As walking simulators, it’s not surprising that player death is not a key aspect of the gameplay of either Edith Finch or Dear Esther (though it is technically possible to fall off a cliff or walk into the ocean in the latter), but in Thunder Lotus’ 2020 title Spiritfarer we see a 2D platformer in which death during gameplay is impossible. And that’s for a reason that becomes immediately obvious to the player the minute they start their first playthrough – everyone in this game is already dead.

If Dear Esther and Edith Finch show us both show us what death means to those left behind, the way it can fracture families and cause insurmountable grief, then Spiritfarer is about those who have passed on. It’s about the hopes they leave behind, the regrets they carry and the trepidation felt when you don’t know what comes next. In the game, you play as Stella, accompanied by her cat Daffodil, and are tasked with taking over from Charon, the mythical figure of Greek mythology who acts as ferryman for the dead. Your overarching goal is to sail around the map finding spirits to bring to their final resting place at the Everdoor. What lies beyond is unclear, though each spirit lives on as a constellation in the nighttime sky.

It’s a management game at heart, with a breathtakingly gorgeous animation style and a world that feels cosy and warm despite the subject matter. But the often light-hearted writing can often give way to intense moments of reflection during which the story of each character is gradually built up. In these stories we see explorations into a range of topics. There’s Stella’s uncle Atul, a former union leader who delights when you help a group of workers successfully negotiate better terms with their exploitive boss, and Alice, an elderly woman who opens up to share her love of Swedish romance novels with you before her memory begins to fade. Then there’s Stanley, a child who lost his battle with a fatal illness, whose bravery and honesty could move even the most stone-hearted cynic to tears.

In Spiritfarer it’s easy to get wrapped up in the expanding to-do list that comes with the base management and keeping the spirits on board happy, but this only makes the characters’ eventual end that much more impactful when the time comes. And on a grander scale, Stella’s own journey is pieced together slowly and in the end must also come to an end. Putting together information gleaned from dialogue and confrontations with Hades himself, who takes the form of a huge spectral owl, the player learns that in life Stella was a nurse, caring for those in need of end-of-life care – Alice and Stanley among them. In this sense, her role as Spiritfarer, which initially seems inexplicable and random, is fitting. It is her own way of preparing for the end. She uses her seafaring home as a place from which to care for the spirits she encounters, giving them glimpses of happiness before they make their final journey. Some seem ready come the end – art curator Gustav believes everything is a meaningless arrangement of atoms, and thus seems unmoved when his time comes. Others, however, show their trepidation, fear or sadness. Stanley wishes his mum were there, Giovanni wishes he could stay longer, and poor old Alice grows increasingly confused, mistaking you for her daughter Annie.

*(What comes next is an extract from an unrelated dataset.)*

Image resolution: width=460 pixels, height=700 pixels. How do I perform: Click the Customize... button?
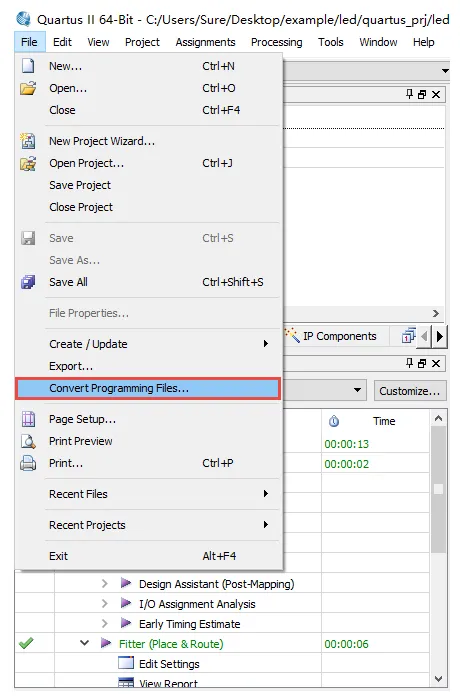click(410, 391)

Summing up what Spiritfarer has to say about death is tough because in each character’s story something different can be found. But it never fails to keep you engaged, even when the gameplay is at its most repetitive, simply by virtue of the rich stories it tells. On the whole people don’t like to talk about death, because we fear it for ourselves and for our loved ones, but Spiritfarer puts us in an environment in which it is inescapable. You don’t witness deaths in Spiritfarer, not really, and yet I contemplated life and mortality during this game more than I ever have when going on a virtual killing spree or fighting in a virtual war. You can’t make things okay for the spirits in this game, you cannot fix the things they wish could be fixed, because death is seldom neat and tidy, and it is often ruthless and uncaring. But the game does allow you to ease them into the afterlife, hopefully contented due to your actions. It is painful at times, but it’s a rewarding, cathartic kind of pain, and one that you’ll feel better for having experienced.